12.4. We may use limited profiling to segment Users for marketing campaigns (e.g., frequent senders, business users, or high-volume parcel shops). Such profiling will only be conducted with your prior consent and will not involve Sensitive Personal Data unless strictly necessary and lawfully permitted.
12.5. Before implementing new automated decision-making or profiling systems, we will conduct a DPIA in line with NDPA requirements to evaluate risks and apply mitigation measures.

13. CONTACT
13.1. If you have any questions, concerns, or requests regarding this Privacy Policy or the handling of your personal data, you may contact us through the following channels:
Support Team – Legally Logistics
Email: support@legallyng.com
Website: https://logistics.legallyng.com
In-App: Use the “Help” or “Support” section available within the App.

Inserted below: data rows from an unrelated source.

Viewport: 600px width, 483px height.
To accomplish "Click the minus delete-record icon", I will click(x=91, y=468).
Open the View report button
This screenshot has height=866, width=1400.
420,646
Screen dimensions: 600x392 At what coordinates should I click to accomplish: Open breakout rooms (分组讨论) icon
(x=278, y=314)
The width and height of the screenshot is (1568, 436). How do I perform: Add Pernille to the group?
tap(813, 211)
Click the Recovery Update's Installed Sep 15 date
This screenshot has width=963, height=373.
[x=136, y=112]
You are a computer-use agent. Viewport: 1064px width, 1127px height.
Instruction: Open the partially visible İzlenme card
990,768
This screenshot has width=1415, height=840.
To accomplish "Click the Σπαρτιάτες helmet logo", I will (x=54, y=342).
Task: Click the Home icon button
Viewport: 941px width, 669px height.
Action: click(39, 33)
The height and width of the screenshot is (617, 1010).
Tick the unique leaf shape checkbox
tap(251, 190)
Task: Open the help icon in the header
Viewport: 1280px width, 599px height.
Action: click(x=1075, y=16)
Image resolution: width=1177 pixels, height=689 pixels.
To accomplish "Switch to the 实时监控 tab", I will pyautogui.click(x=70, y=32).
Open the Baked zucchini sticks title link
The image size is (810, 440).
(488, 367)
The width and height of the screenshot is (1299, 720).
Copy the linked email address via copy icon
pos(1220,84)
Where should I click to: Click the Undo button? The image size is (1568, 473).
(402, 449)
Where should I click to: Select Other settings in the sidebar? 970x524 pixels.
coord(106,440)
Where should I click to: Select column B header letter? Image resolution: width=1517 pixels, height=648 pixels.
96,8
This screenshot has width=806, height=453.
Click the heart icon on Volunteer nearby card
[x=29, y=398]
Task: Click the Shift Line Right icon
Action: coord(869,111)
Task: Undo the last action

13.2. We will acknowledge your query within seven (7) business days and provide a substantive response within thirty (30) days, unless a longer timeframe is permitted under applicable law.

14. CHANGES TO THIS PRIVACY POLICY
14.1. We may amend or update this Privacy Policy from time to time in order to reflect changes in our Services, business operations, legal obligations, or regulatory requirements.
14.2. Where material changes are made, we will notify you by:
14.2.1. Posting the updated version on our Website and App;
14.2.2. Sending in-app notifications or service emails where appropriate; or
14.2.3. Updating the “last updated” date at the top of this Policy.
14.3. By continuing to use our Website, App, or Services after changes to this Privacy Policy have been posted, you acknowledge and agree to the revised terms. If you do not agree to the updated Policy, you must discontinue use of the Services and request deletion of your personal data in accordance with Clause 7.